Medial rotator in the semi-flexed knee.
Tibial nerve S1-S2 and L5.
Proximal to distal muscle supplied by posterior branch of the obturator artery.
Inferior gluteal artery.
Deep femoral artery deep perforating branches.
Popliteal artery direct muscular branches.
Popliteal artery inferior and superior medial genicular branches.
Femoral artery descending genicular artery saphenous branch.
Anterior tibial recurrent artery.
This study set out to investigate the dynamic restraints of the semimembranosus muscle (SM), in order to better understand the synergistic effect of the semimembranosus corner. The study found that the semimembranosus muscle was a main active restraint to external rotation and anteromedial rotation, particularly at higher flexion angles and when the main passive medial restraints were missing. This means that a complete semimembranosus avulsion may be a sign of a severe medial knee injury, so where there is a multiligament injury, refixation should be considered.
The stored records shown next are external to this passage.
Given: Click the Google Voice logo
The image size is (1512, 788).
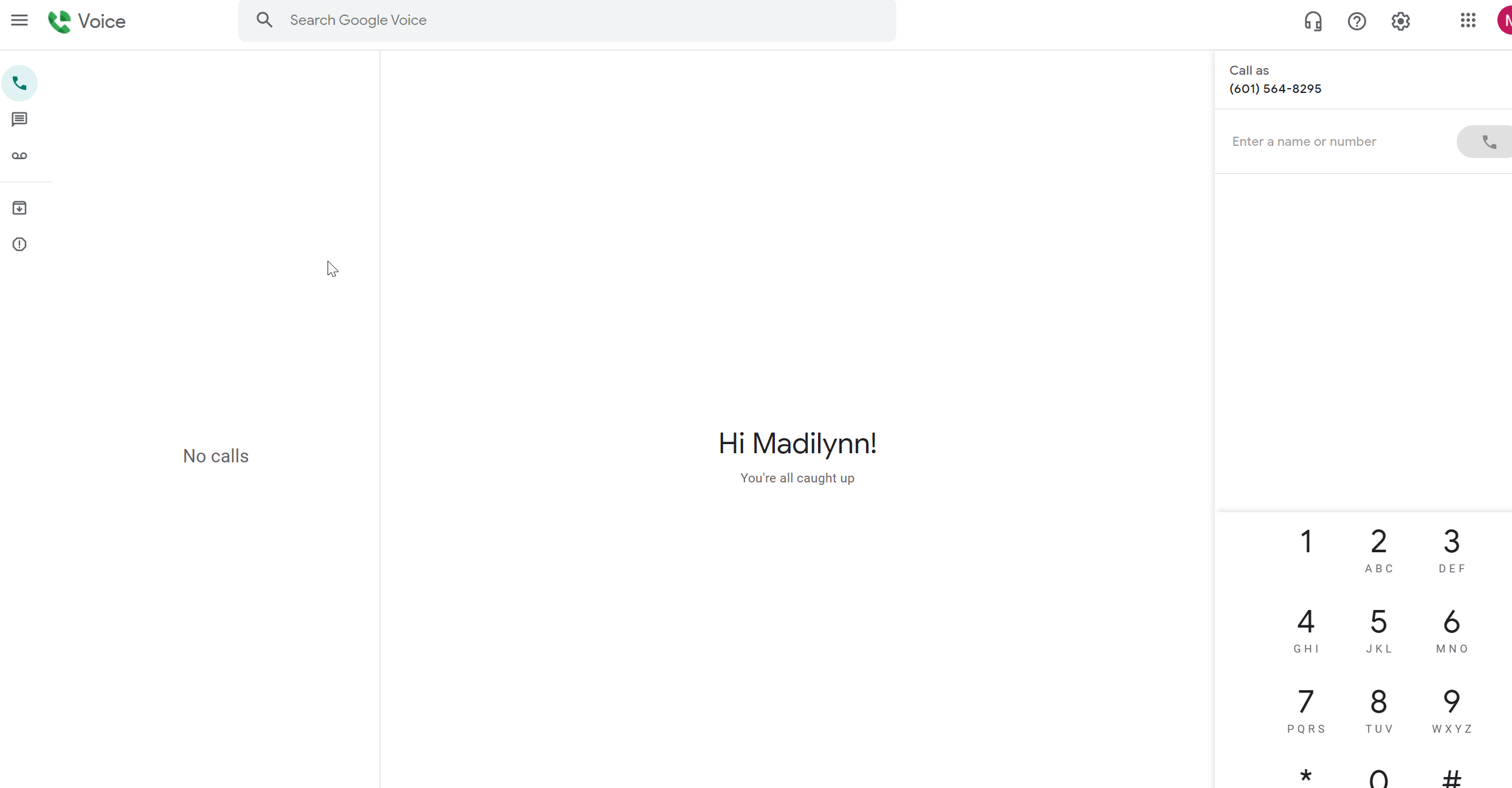Looking at the screenshot, I should [87, 21].
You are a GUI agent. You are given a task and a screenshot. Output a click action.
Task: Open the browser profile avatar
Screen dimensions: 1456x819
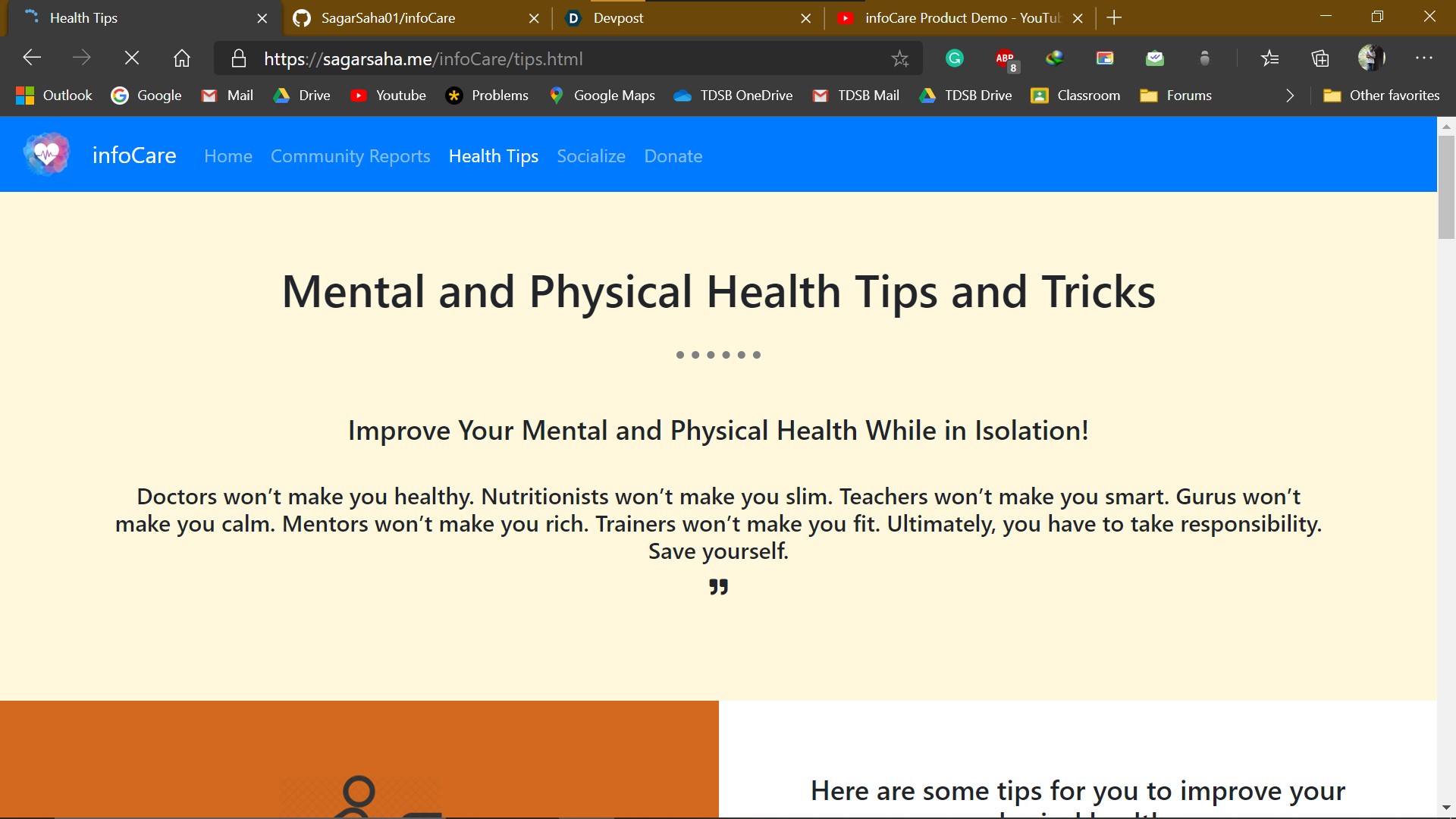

Kittl C, Becker DK, Raschke MJ, et al. Dynamic Restraints of the Medial Side of the Knee: The Semimembranosus Corner Revisited. Am J Sports Med. 2019; 47(4):863?869. doi:10.1177/0363546519829384
Standing hamstring stretch
The standing stretch is an effective way to increase the flexibility of the hamstring, but it all depends on the position of the pelvis. If possible, maintain a straight lower back during this exercise, it will prove to be a lot more effective. Perform this stretch standing and facing a table or chair. Keeping the chest up and the back straight, bend forward at the hips until a stretch is felt in the back of the thigh. Perform the stretch for a total of 10 repetitions.
Using a doorway for this stretch makes it a lot easier for the pelvis to remain stable. Lying on the floor, put one leg on the wall and the other flat along the floor going through the doorway. Pull as close to the wall as possible to feel the stretch. These hamstring stretches are just as effective as those standing up. Perform the exercise for a total of 10 repetitions on each leg.